It’s the last morning of my incredible trip to source cacao and new products in Peru and Ecuador. I am sitting on the 21st floor of a hotel restaurant in Lima, Peru, waiting for a meeting with some new producers and thinking about these past 10 days.
It’s been a whirlwind trip to Peru and Ecuador to visit new suppliers, cocoa farmers and develop our very own dairy free organic cacao couverture for a new product line we are hoping to launch in February 2018. I can’t quite believe how much I’ve packed into 10 days. I’ve taken 7 separate flights and stayed in 6 different hotels, went on 4 long and bumpy pickup truck trips across mountains and jungles and tasted 6 different varieties of cacao. Amazing really!

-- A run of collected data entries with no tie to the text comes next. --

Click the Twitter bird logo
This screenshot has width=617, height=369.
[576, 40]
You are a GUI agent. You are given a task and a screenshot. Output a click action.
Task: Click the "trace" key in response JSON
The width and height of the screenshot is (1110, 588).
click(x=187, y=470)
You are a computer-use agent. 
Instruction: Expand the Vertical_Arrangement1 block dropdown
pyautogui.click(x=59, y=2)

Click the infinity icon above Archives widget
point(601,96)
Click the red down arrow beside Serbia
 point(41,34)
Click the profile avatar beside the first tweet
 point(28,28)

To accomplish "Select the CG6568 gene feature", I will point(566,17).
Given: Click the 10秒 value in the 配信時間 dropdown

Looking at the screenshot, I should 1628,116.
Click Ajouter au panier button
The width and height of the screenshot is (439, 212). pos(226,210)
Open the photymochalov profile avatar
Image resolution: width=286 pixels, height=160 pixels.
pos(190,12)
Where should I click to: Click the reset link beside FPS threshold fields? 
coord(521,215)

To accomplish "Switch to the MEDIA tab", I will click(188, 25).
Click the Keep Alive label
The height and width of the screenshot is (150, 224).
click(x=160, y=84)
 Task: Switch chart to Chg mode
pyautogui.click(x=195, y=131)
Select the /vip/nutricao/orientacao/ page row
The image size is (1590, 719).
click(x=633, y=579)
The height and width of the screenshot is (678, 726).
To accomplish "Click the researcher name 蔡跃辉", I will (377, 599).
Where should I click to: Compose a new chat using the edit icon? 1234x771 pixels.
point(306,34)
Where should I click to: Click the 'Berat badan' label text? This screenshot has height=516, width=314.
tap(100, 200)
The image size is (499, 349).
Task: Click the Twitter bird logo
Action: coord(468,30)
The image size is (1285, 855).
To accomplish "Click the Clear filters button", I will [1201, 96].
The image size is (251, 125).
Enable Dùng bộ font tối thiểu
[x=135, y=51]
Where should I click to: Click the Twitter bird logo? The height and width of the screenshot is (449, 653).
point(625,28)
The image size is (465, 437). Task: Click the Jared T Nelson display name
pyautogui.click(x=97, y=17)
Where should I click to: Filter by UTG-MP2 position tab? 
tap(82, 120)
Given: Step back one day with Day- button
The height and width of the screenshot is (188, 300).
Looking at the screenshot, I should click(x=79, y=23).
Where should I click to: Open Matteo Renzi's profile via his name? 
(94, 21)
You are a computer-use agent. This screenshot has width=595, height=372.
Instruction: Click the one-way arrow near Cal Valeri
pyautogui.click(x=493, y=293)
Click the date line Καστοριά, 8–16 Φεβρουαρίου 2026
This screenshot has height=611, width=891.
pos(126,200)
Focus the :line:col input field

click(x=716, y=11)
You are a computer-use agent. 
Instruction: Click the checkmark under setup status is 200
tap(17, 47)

It all started on October 18th having arrived in Lima, Peru at 9pm after a 12-hour flight. I managed to get 4 hours sleep before heading back to the airport to catch a 5am flight to Jauja, a small town in the province of Junin that’s nestled in the mountain range of central Peru. After a slightly bumpy 45-minute flight on a propeller jet plane, I arrived in a tiny airport in the middle of nowhere.
The scenery was spectacular, bright clear sky, beautiful mountains surrounding the valley and incredibly crisp and thin air (Jauja is approx 3400m above sea level).
I was here to visit the Cacao processing factory of a new company we have started working with and was greeted by a sign with my name on it and a friendly smile by Ing Luis. We waited for another colleague to arrive on a separate flight and then drove into the small town of Concepción. The first thing you notice is the air. We are so high up and I felt a little light headed and fuzzy at first. Luis had the perfect antidote, a hot cup of Mate de Coca!
It was hard to believe I was here, in such a beautiful little town with a stunning blue and white church and an immaculate town square, overlooked by the Virgin of Concepción high above on a hill. After some breakfast and a short walk around the town (which was in full swing preparing for that day’s procession of La Virgen) we drove off to the factory.
I have worked with Latin America for several years now and am always impressed by the quality of work and high standards of hygiene (as good if not better than some of the factories I’ve visited in the UK!). I certainly wasn’t disappointed when I visited this new factory and was delighted by how open and transparent everyone was. I was even more delighted to have been greeted by the marvellous Virgen de Concepción as well at the reception desk!
I changed in the changing rooms with other female employees into a makeshift space suite, complete white coat, hat and boots. We then went through a cleaning process and entered the factory with many of the workers who had just finished their break. We laughed and chatted about their jobs and lives as they showed me how the cacao beans are shelled, and the nibs separated. Everyone I met took incredible pride in their work and in their expertise in minimally processing cacao to retain as much of the nutrients as possible.
I wanted to completely understand the methods used to process raw cacao and having visited several factories in Peru and Ecuador, it’s clear that a certain level of heating is necessary to ensure the cacao is free from bacteria and safe for consumption. Heat is also needed to release the shells from cocoa beans, so a very quick, flash heat is used on all raw cacao, there is no other way to do this, but the difference is that the nibs are not then roasted or heated any further and the cacao powder and butter are extracted with minimal processing as well.
I am completely fascinated by cacao and the incredible superfoods that have existed for centuries in this part of the world. Having grown up with cacao and superfoods around them, the people I met were incredibly knowledgeable about the nutritional benefits of all the foods that grow naturally in Peru. So we sat down after the factory visit to try some Andean superfoods and try out new cacao combinations for our Blissful Blends range. So many amazing flavours and so much goodness!
After our tasting session, I said goodbye to the people I’d met in the factory, goodbye to the Virgen of Concepción and it was time to get into the truck and head off into the mountains for our epic drive to Satipo, in the Amazonian jungle where the cacao is actually grown.
We drove at breakneck speed over glorious mountains at altitudes of up to 4000m above sea level, through beautiful and colourful villages with temperatures of around 8° degrees Celsius down towards the jungle to 300m above sea level and temperatures of 33°and 100% humidity! But that’s another long story!